RP Operator: Support pods getting moved during a drain operation

0xdiba commented 1 year ago

During a standard kubernetes upgrade the process is to drain nodes and wait for pods to move to newly created node groups. During that operation old nodes are drained and cordoned and they end up with a NoSchedule taint on them (so they can be safely removed):

  taints:
    - effect: NoSchedule
      key: node.kubernetes.io/unschedulable

Going through that operation, RP pods are correctly drained from the old node but fail to get scheduled on a new node due to their PVCs' affinity to the old node (which is already marked as unschedulable).
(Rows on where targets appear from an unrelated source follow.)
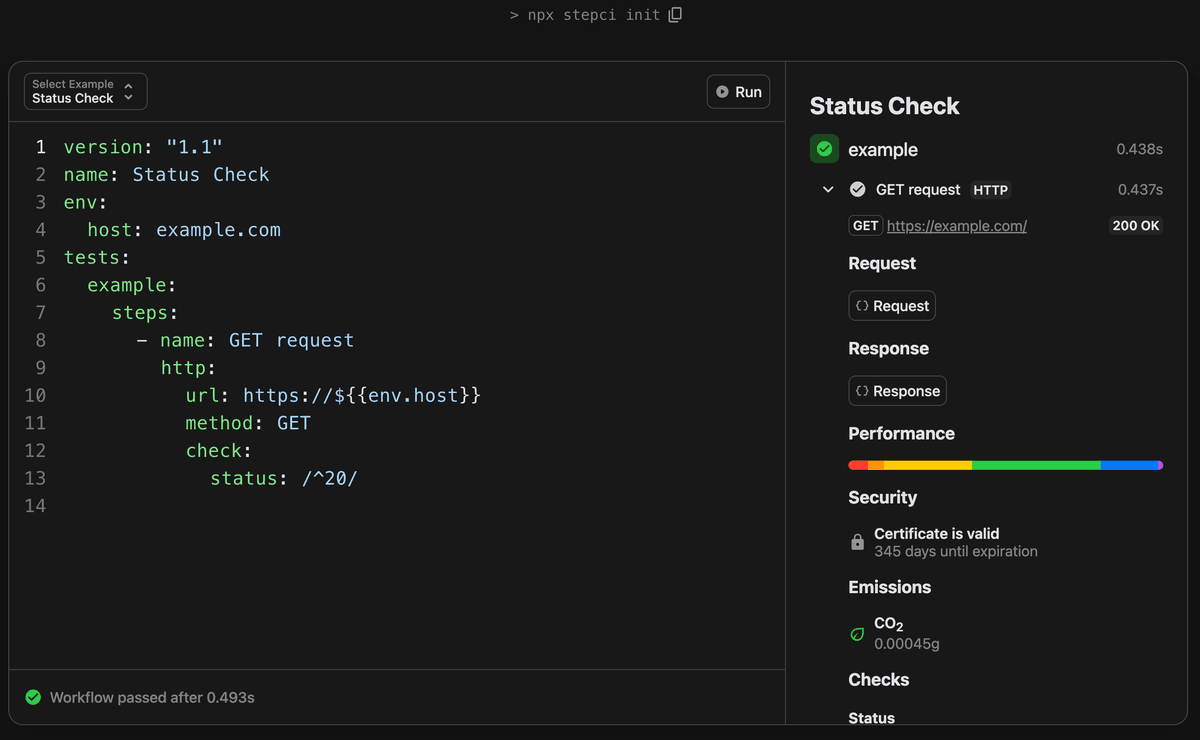Click the HTTP badge next to GET request
The image size is (1200, 740).
coord(990,190)
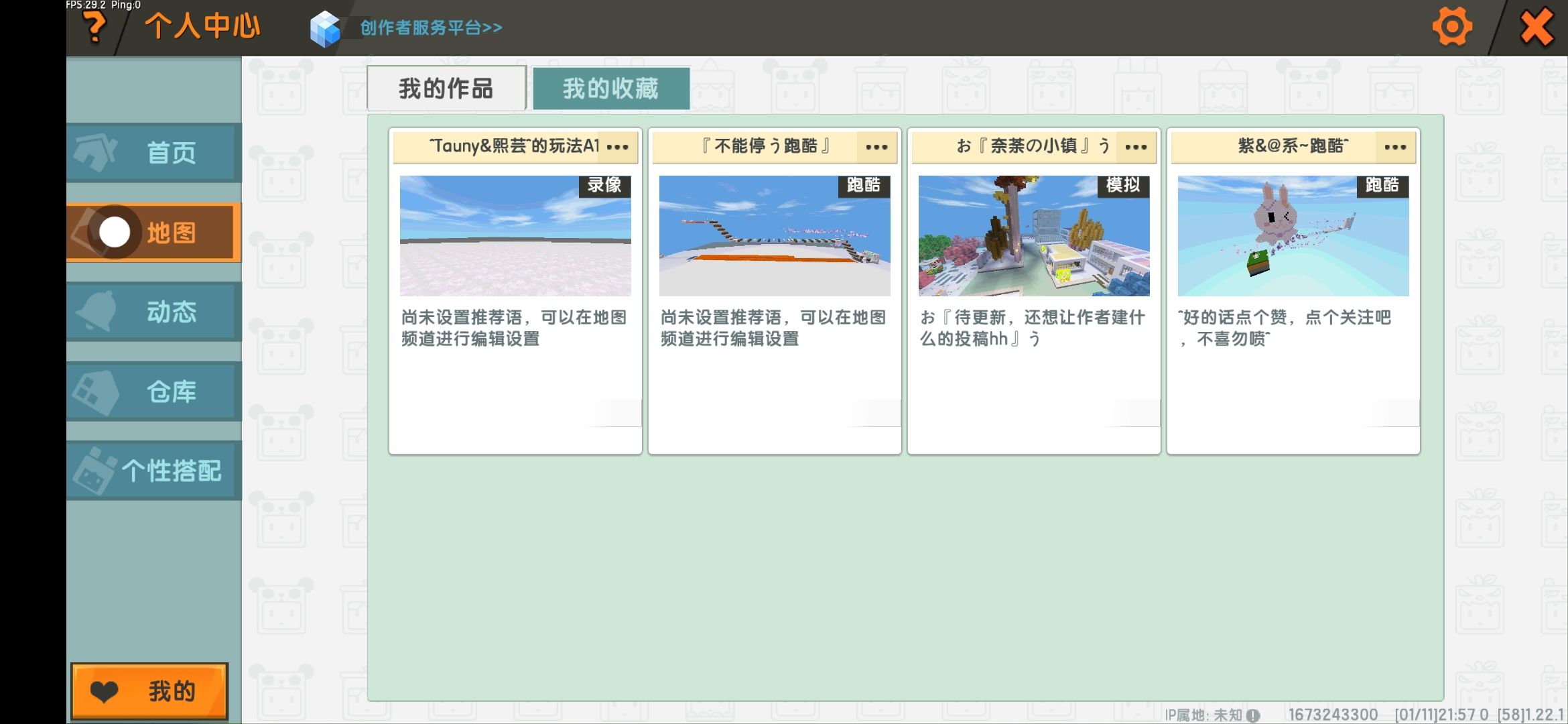The width and height of the screenshot is (1568, 724).
Task: Open the pink rabbit parkour map thumbnail
Action: pyautogui.click(x=1293, y=236)
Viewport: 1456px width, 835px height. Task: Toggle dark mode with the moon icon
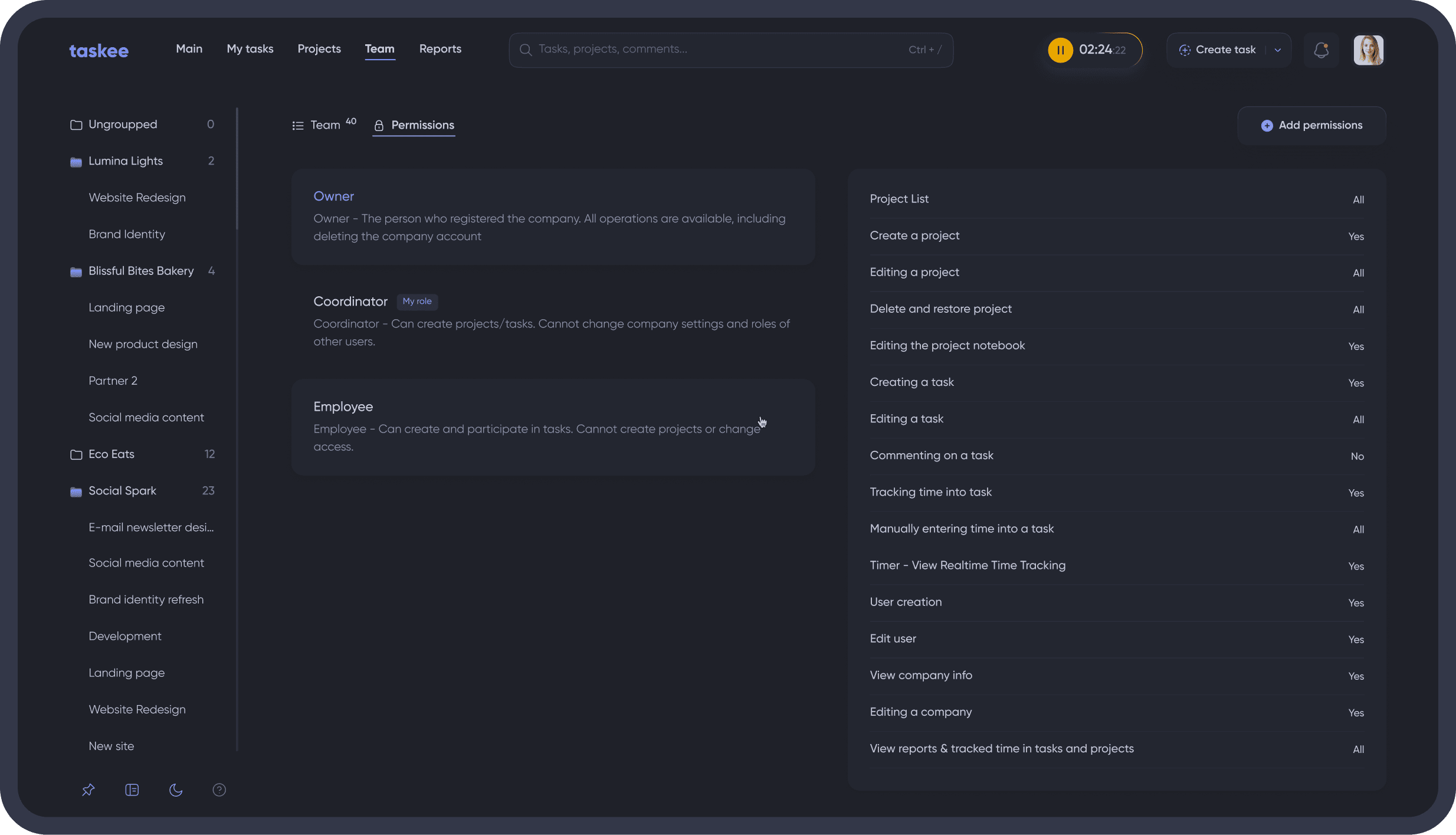[x=175, y=790]
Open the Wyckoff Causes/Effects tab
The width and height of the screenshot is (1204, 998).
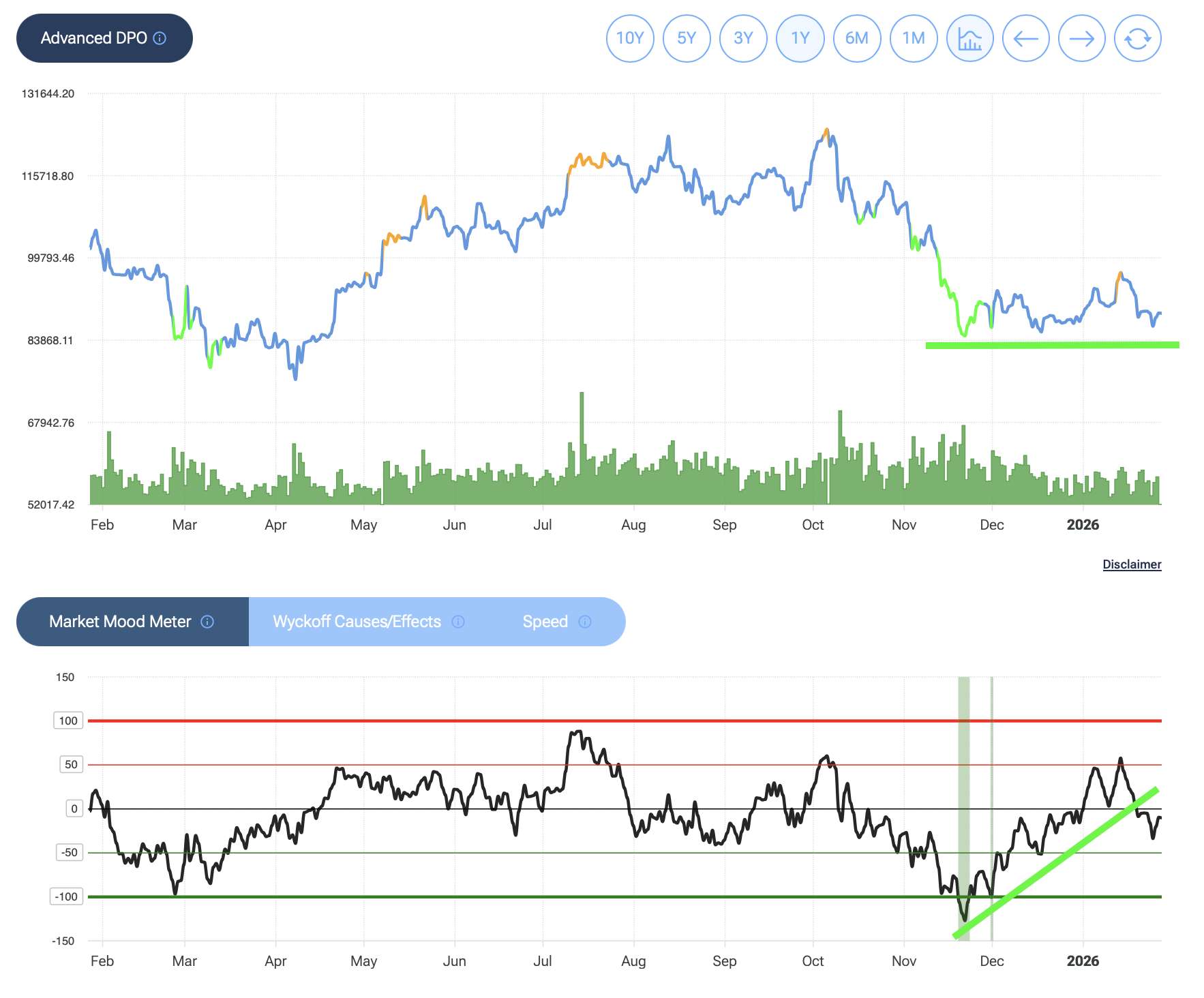coord(357,622)
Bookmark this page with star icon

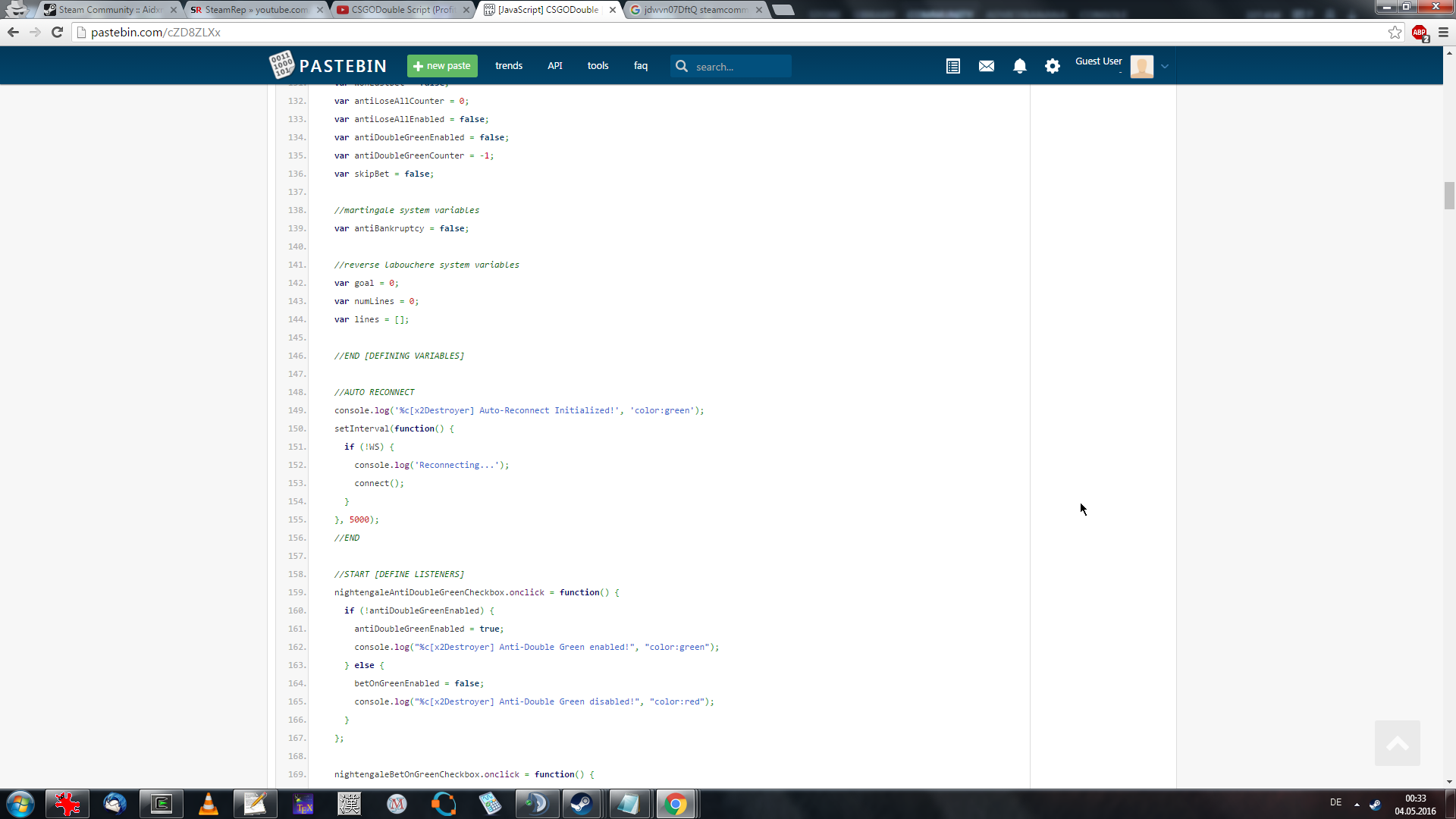(1395, 32)
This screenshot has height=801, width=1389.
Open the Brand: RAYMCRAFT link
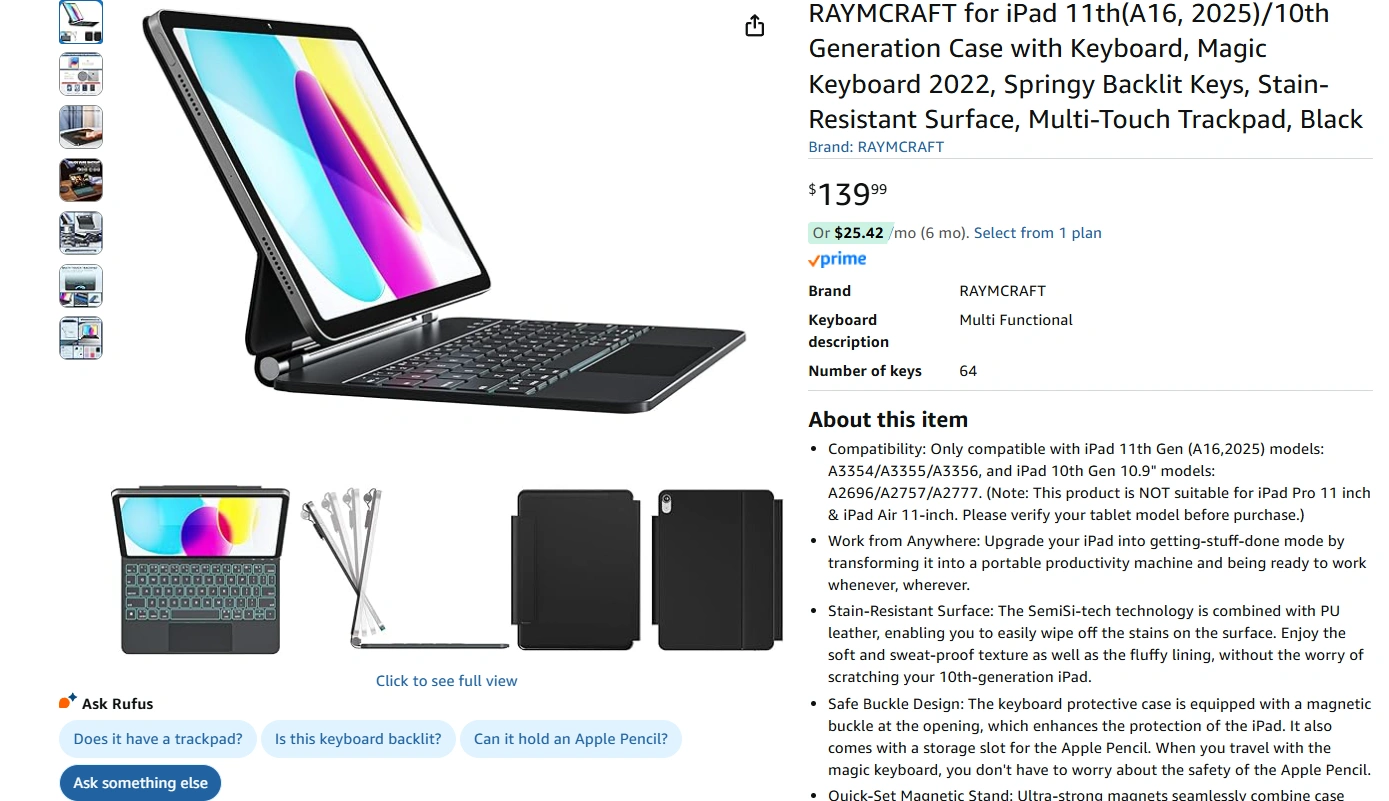[x=876, y=147]
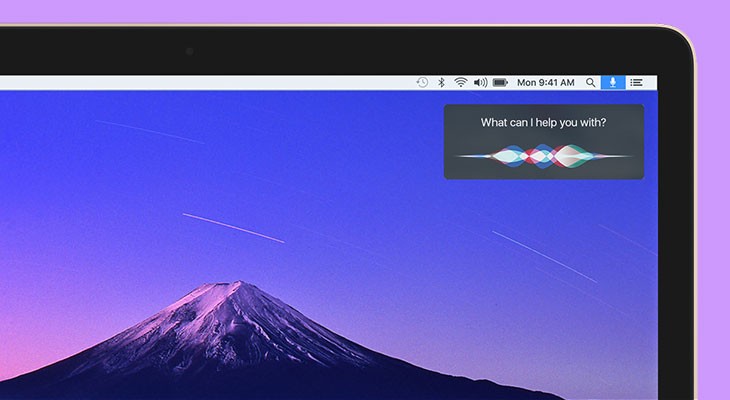Click the thin left tail of Siri waveform
Screen dimensions: 730x400
(x=472, y=156)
In the operator we are watching for NoExecute taint to delete PVCs and allow the pods to get scheduled on new nodes which does not cover cases of unschedulable nodes. To allow seamless node rollouts PVCs need to be able to get deleted and pods to get rescheduled. We need to watch for NoSchedule taints on the nodes either always (as we do with NoExecute) or (to be more safe) only when the cluster is into a planned maintenance mode (eg specifically annotating the Cluster CR).

JIRA Link: CORE-2325

RafalKorepta commented 1 year ago

Chain of events I saw in Pod yaml definition:

Deletion timestamp appear
Finalizer operator.redpanda.com/finalizer removed
containerStatuses for Redpanda container changed with
- ready moved from true to false
- started moved from true to false
- status.containerStatuses.state.running changed to status.containerStatuses.state.terminated with reason Completed
pod metadata changed:
- deletionGracePeriodSeconds from 0 to 120
- new deletionTimestamp value
Now the fun part!
- annotation operator.redpanda.com/node-id removed
- metadata deletionGracePeriodSeconds removed
- metadata deletionTimestamp removed
- new metadata uid value
- kubernetes token volume changed from kube-api-access-98rdv to kube-api-access-dxnbd
- NodeName is removed. The gke-redpanda-ch4hv7ddus-redpanda-7a90-1cd7524e-2vd1 is gone
- whole status is removed and only status.phase=Pending and status.qosClass=Guaranteed
The next update is about condition Pod unschedulable. Due to the fact GKE put taint on the Node that will be deleted soon.
Finalizer is added operator.redpanda.com/finalizer
Next update is about the condition when old node is removed

To complete the view if we could track the Node Kubernetes resource we would see couple of things (in time order)

metadata:
  annotations:
    gke-current-operation: |
      operation_type: UPGRADE_NODES
      lock_end_timestamp: 1682524463
      operation_name: "operation-1682524263257-ff6ecdb6-ffc7-40b8-bd13-f6afc3d17569"

spec:
  taints:
    - effect: NoSchedule
      key: node.kubernetes.io/unschedulable
      timeAdded: "2023-04-26T15:53:34Z"
  unschedulable: true

metadata:  
  labels:
    operation.gke.io/type: drain

spec:
  taints:
    - effect: NoSchedule
      key: node.kubernetes.io/unreachable
      timeAdded: "2023-04-26T15:54:17Z"

If we could create special reconciler that get’s Cluster object. Search for Pods in Pending state. Looks for Persistent Volume Claim attached to Pending Pod. Looks for Persistent Volume binded to PVC. Check the node affinity within Persistent Volume. Verifies that Persistent Volume is using hostPath or local and node from node affinity is gone then Persistent Volume Claim can be removed along side with Pod in Pending state.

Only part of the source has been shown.